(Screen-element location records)
* * * * * * *
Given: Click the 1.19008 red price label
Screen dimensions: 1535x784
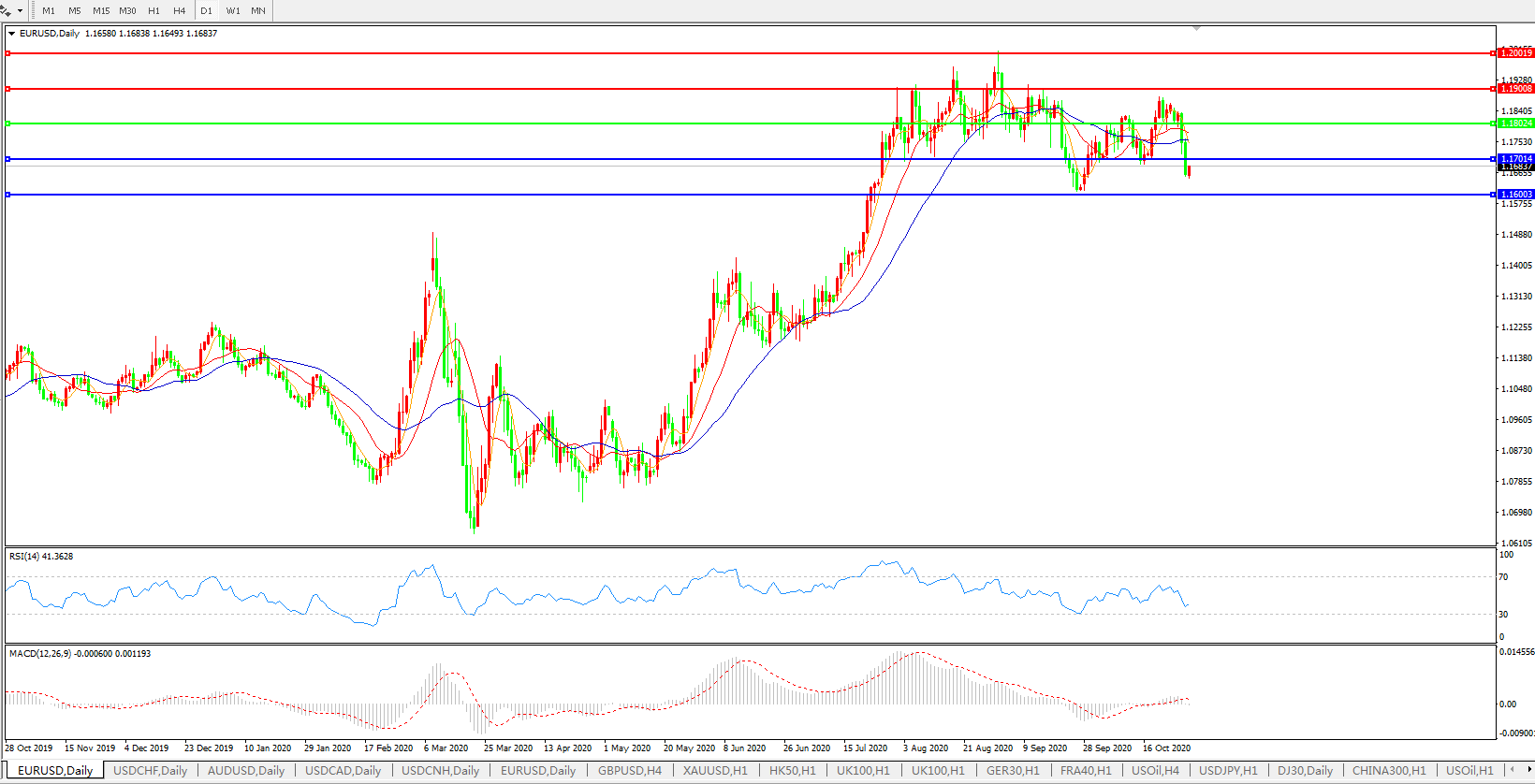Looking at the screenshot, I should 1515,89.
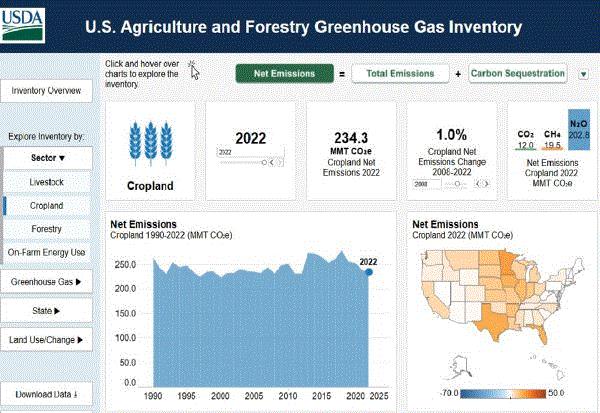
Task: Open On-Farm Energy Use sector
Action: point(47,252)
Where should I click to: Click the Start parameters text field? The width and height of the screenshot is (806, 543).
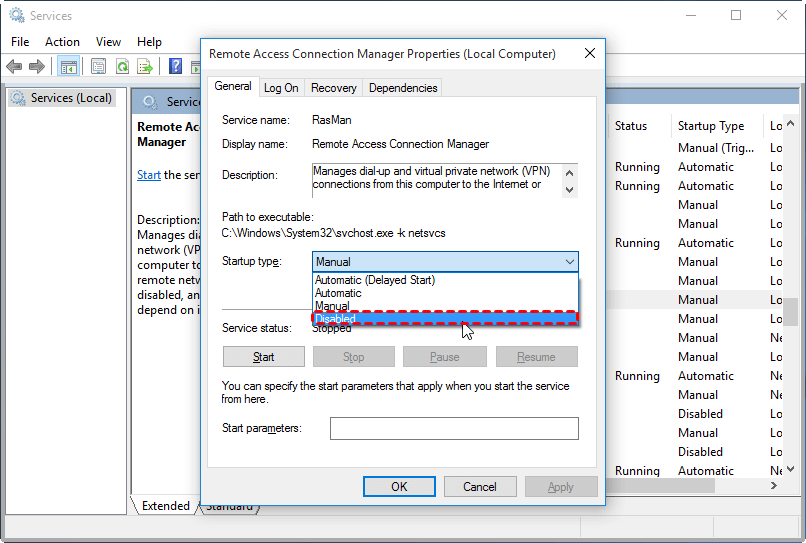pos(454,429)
* * * * * * *
## Exercise requirements
Pull out every line of the records above that contains the string "Click", matching case exactly.

## Output of the task
Given: Click the 1.19008 red price label
Where should I click to: Click the Start parameters text field? The width and height of the screenshot is (806, 543).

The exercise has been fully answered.